▸ **PROBLEM TO SOLVE**
List every line in the records below that contains the word "checkbox", copying each one in full.

»»

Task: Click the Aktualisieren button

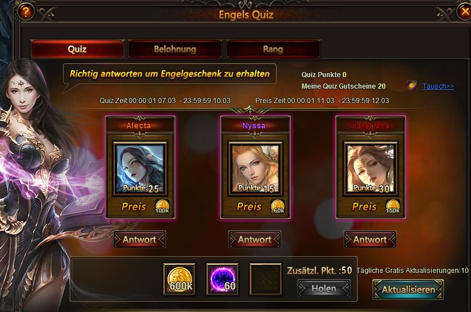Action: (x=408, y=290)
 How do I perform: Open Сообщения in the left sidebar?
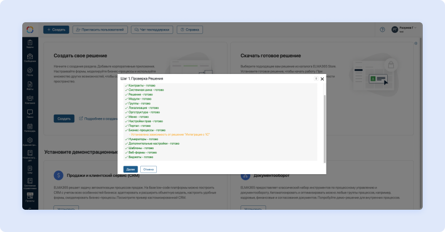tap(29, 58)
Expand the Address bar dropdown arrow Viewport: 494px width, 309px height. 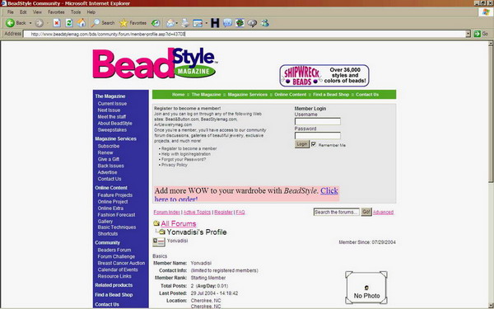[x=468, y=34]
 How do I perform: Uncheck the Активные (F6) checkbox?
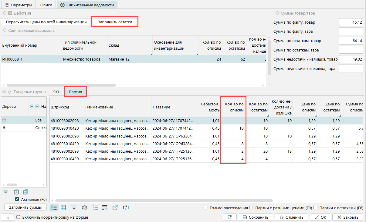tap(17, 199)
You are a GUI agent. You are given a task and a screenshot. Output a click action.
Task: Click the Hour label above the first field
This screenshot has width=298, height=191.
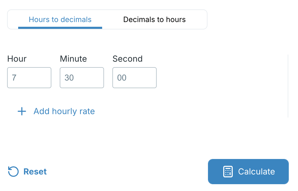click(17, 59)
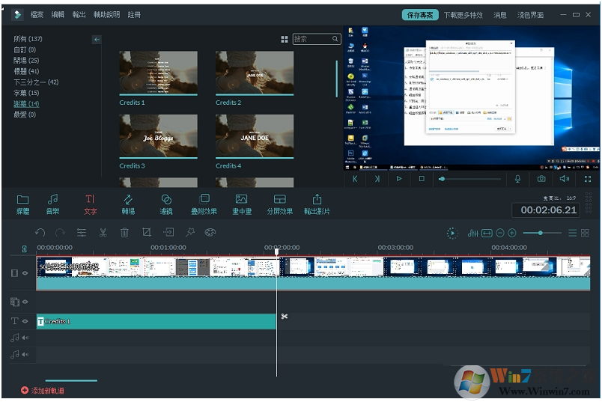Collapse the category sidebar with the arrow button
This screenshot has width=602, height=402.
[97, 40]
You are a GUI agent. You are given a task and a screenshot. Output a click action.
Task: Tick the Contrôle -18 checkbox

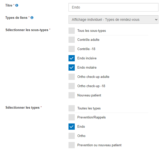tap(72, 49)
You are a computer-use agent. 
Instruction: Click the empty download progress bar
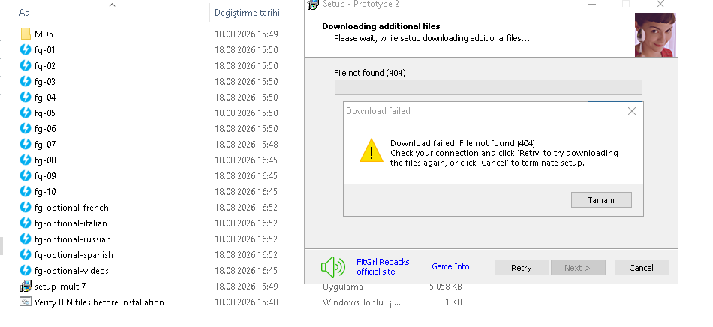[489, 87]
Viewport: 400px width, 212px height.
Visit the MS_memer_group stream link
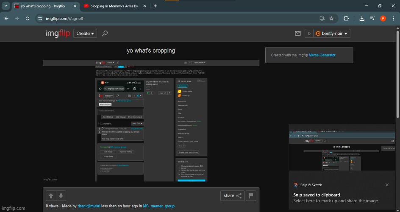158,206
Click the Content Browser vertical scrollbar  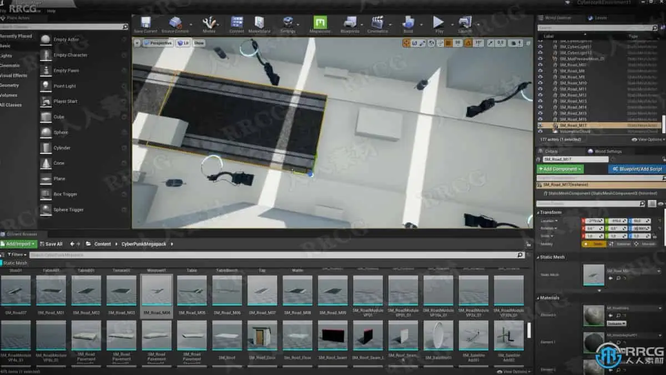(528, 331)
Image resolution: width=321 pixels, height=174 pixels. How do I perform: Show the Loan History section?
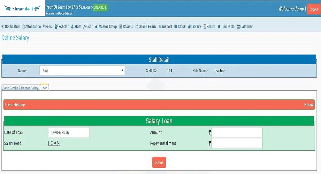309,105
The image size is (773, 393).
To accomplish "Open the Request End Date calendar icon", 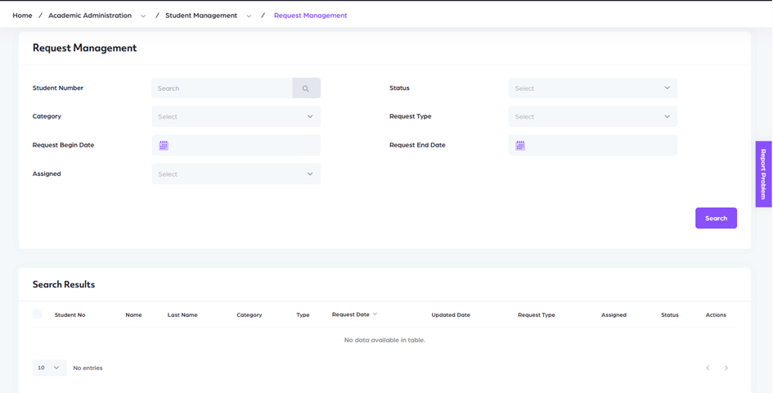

««

▸ **RESPONSE**
 How do I perform: Uncheck the Активные (F6) checkbox?
Task: Tick the Contrôle -18 checkbox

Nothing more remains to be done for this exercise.